Will you be making resolutions this week?
A more important question might be: Will you be keeping them?
Every January, people make lists of how they want to overhaul their lives: de-clutter, de-stress, lose weight, stop smoking, and so on.
Why does it sometimes feel like it's effortless to let negative habits creep up, but when we want to change them -- or add a new healthy habit -- it feels nearly impossible?
A big part of it is how we frame those habits. If we look at the bad habits as something we enjoy and the good habits as some sort of "eat your Brussels sprouts" sort of punishment, it's hard to embrace the good ones. If you want to exercise more often and you see running as a chore or something you'd only do if forced, it will be difficult to welcome running as a new habit.
What if instead of treating January as a time to do a giant makeover on everything negative in our lives, we search for small ways to add more of what brings us joy?
1. Ask yourself why this is important to you.
Is this something you want to include in your life, or something you think you should do? Is it something your partner wants you to do? Is it something you read about and think would be good for you? All of those reasons are valid, but you are more likely to stick with things with an internal motivation. If you know why you want to do something, it can help you stay motivated. If you want to start a daily yoga practice because you want to gain strength, flexibility and greater internal calm, you have a better chance of sticking with it than if you just read that Adam Levine does it and thought it might be cool.
2. Build on a current positive behavior or attitude.
Sometimes people feel the need to make dramatic sweeping changes in their lifestyle. Unless there has been some big event to precipitate this, it can be tough to sustain. We've all read stories of people who were faced with a potential terminal illness and made massive health changes to reverse it. If you aren't in that situation, a life overhaul might be too much at once. Instead, adding a habit that builds on something you are already doing. For example, if you love to read and you'd like to watch less television, commit to reading a book a week and use the time you would have spent on television to read. If you love taking pictures, take a picture every day pre- or post-run in the same spot and you will have an amazing photo journal of the seasons changing.
3. Choose a positive way to frame the change.
Our brains are funny this way. Ask a child to stop jumping on the bed and you'll probably have to say it several times before she stops. Ask the same child to sit down, and you may get the outcome you're looking for faster. It's easier for us to integrate an idea like, "I want be fully present during meals," instead of, "I want to stop multitasking while I eat." Shifting your focus to the behavior you want is a small but significant difference. Focus on what you want to add to your life, rather than what you'd like to remove.

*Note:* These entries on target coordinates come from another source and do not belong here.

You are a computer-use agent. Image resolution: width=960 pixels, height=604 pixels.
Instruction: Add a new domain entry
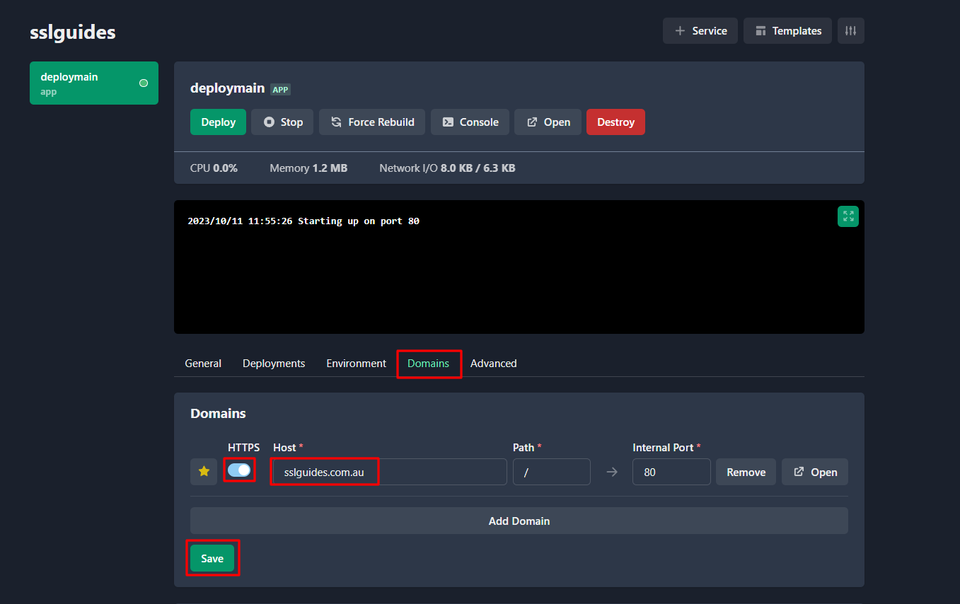coord(518,520)
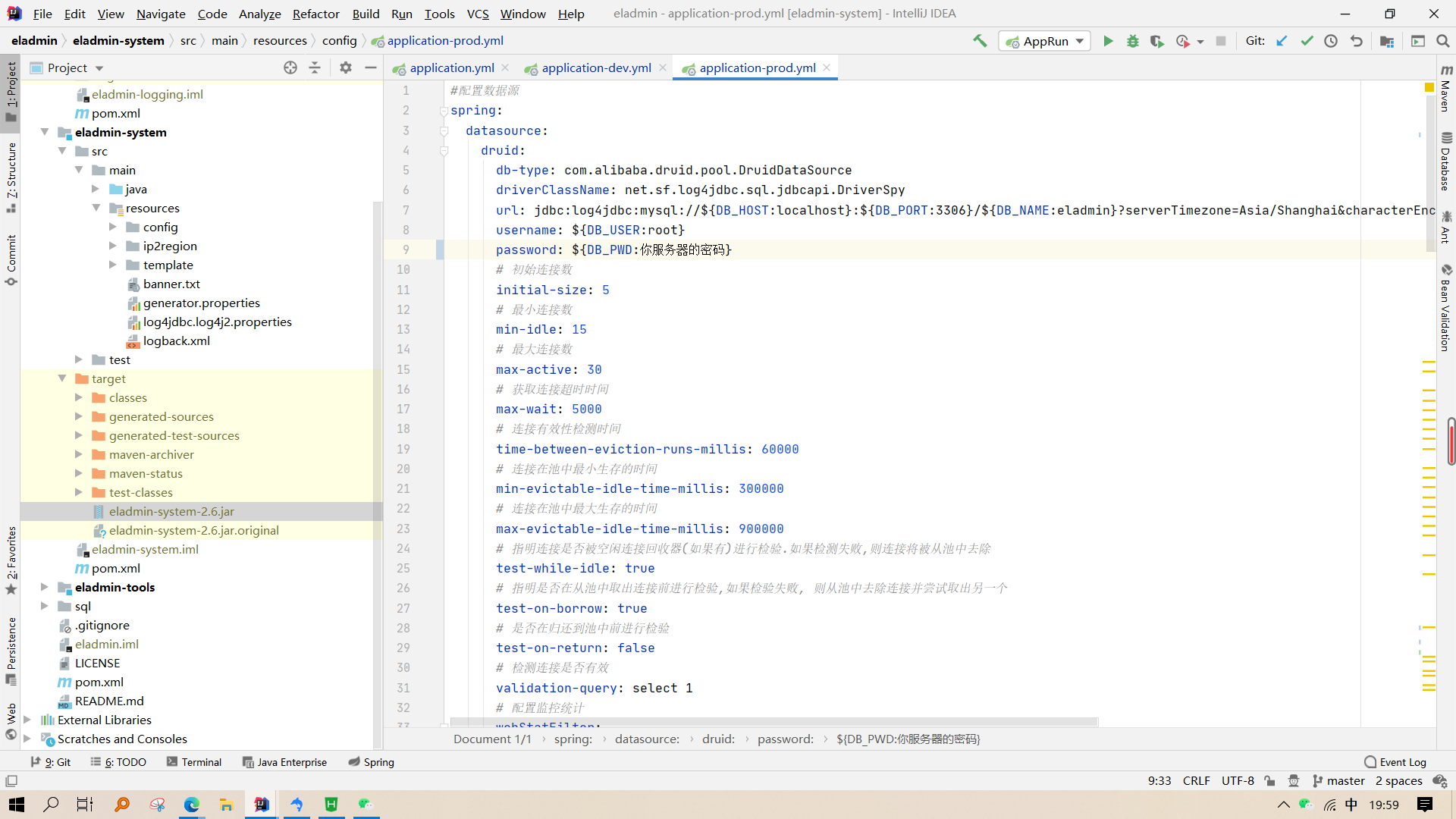The image size is (1456, 819).
Task: Switch to application-dev.yml tab
Action: click(x=596, y=67)
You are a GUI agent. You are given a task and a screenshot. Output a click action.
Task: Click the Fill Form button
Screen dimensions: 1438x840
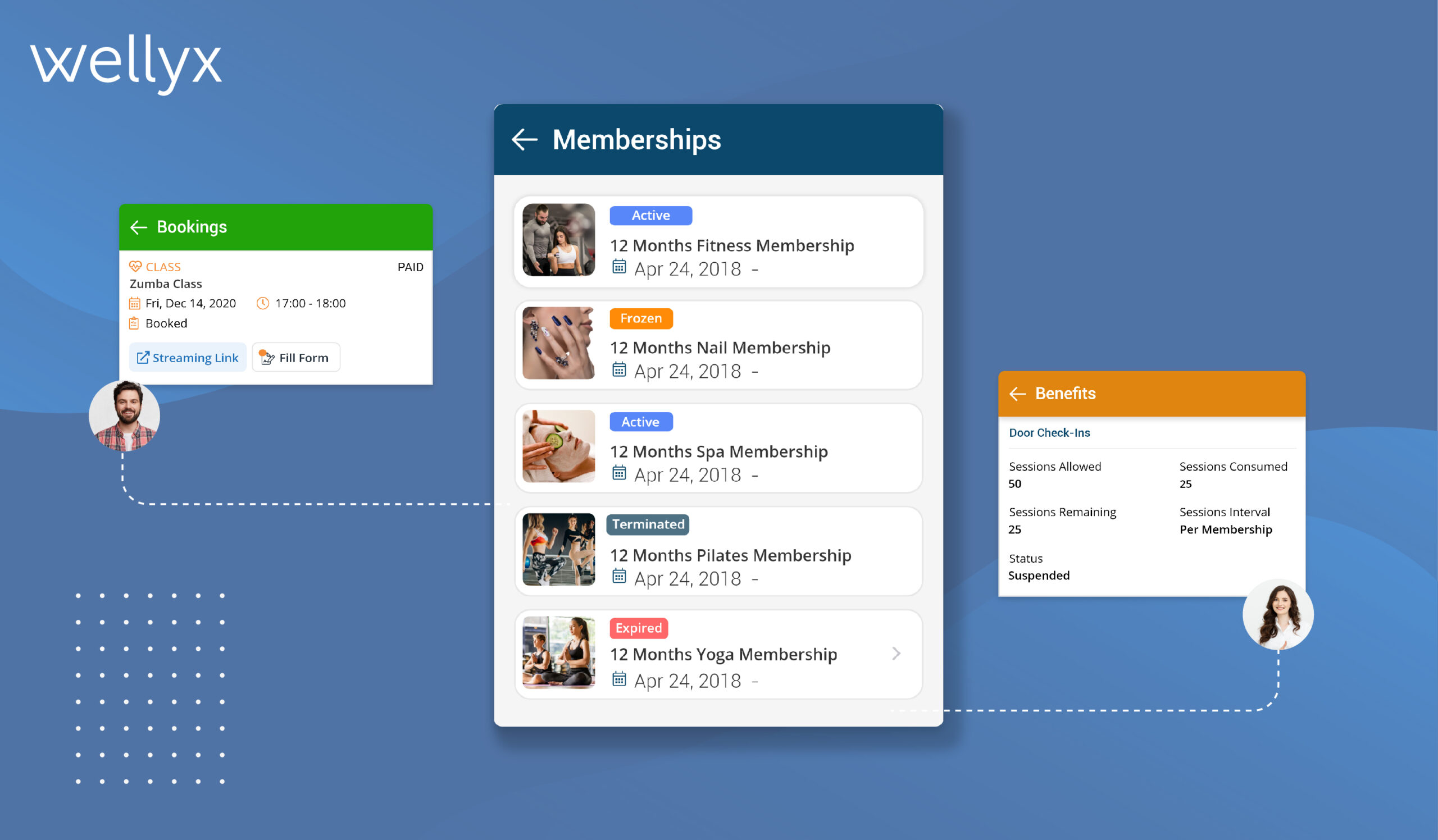[x=295, y=358]
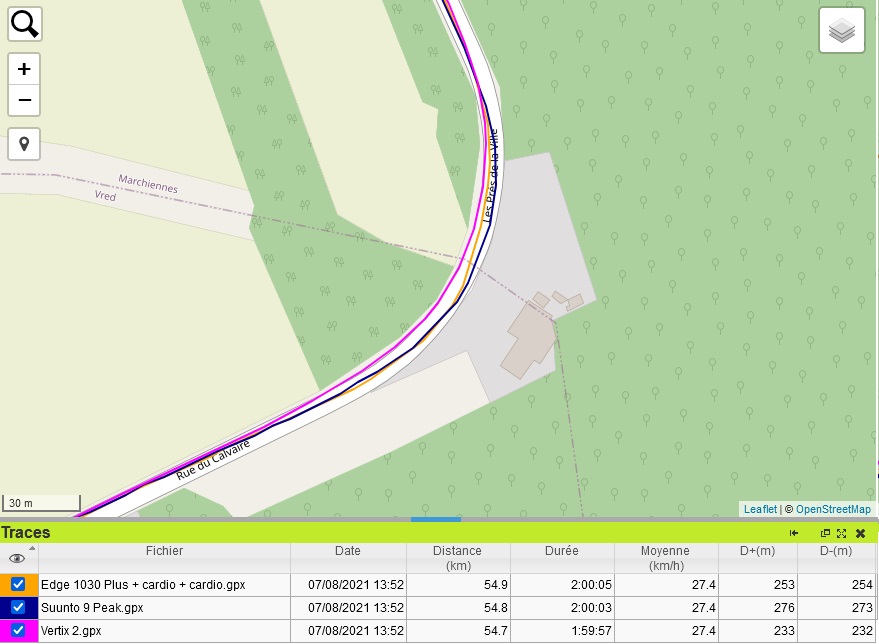879x644 pixels.
Task: Click the collapse-to-left icon in Traces header
Action: (x=794, y=533)
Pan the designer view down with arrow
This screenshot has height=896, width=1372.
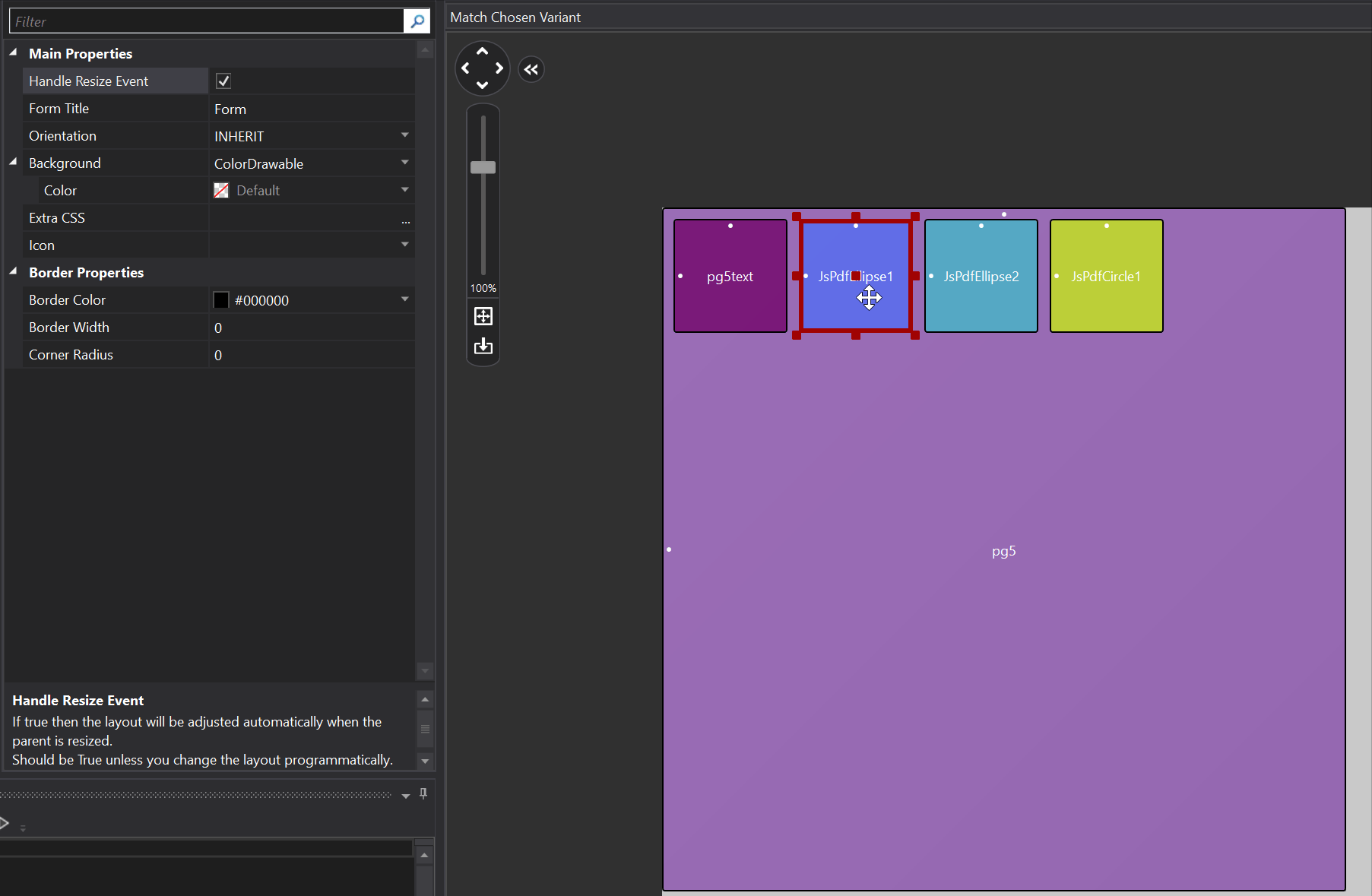(x=482, y=85)
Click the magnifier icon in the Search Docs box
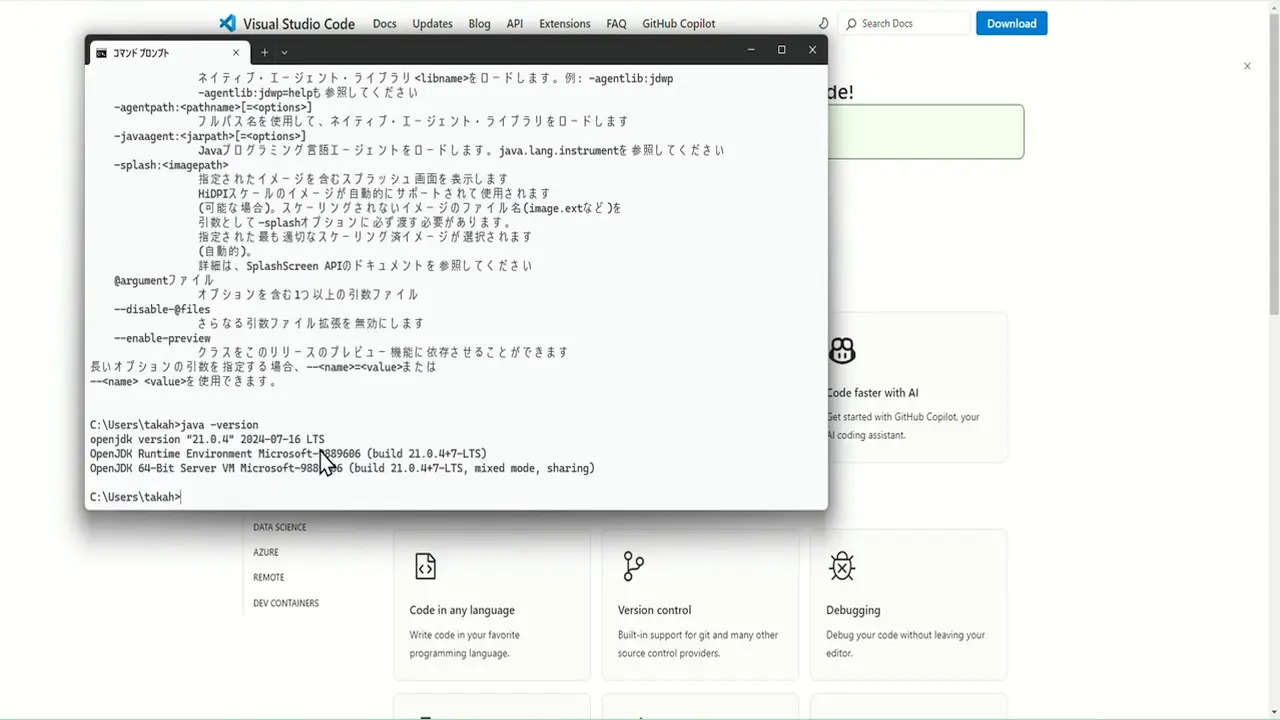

4. Place visual cues where you see them often.
A bedroom or bathroom mirror, bulletin board or the refrigerator are all great places for this. When I first started shifting to a daily yoga practice, keeping my mat and a favorite quote about yoga where I would see them when I first woke up was a huge help. There are also plenty of apps designed for this purpose, especially for fitness-related habits, but using something simple like an alert on Google calendar works well too.
5. Treat it like an experiment.
I am the master of trying something for a day and a half and deciding I hate it. Or at least I used to be. I had a friend re-frame the idea this way: What if instead of treating it as a pass or fail situation, we approached these changes with curiosity? What would it be like to start the day with green tea instead of coffee? What would it be like to go to hot yoga two mornings a week? What would it be like if I started unplugging earlier at night? If we treat these intentions as experiments, we can shift our whole perspective. If instead of making a laundry list of everything that's wrong with life, you experiment with adding gratitude or embracing compassion, the results may amaze you.
May you add beautiful things to your life in 2014!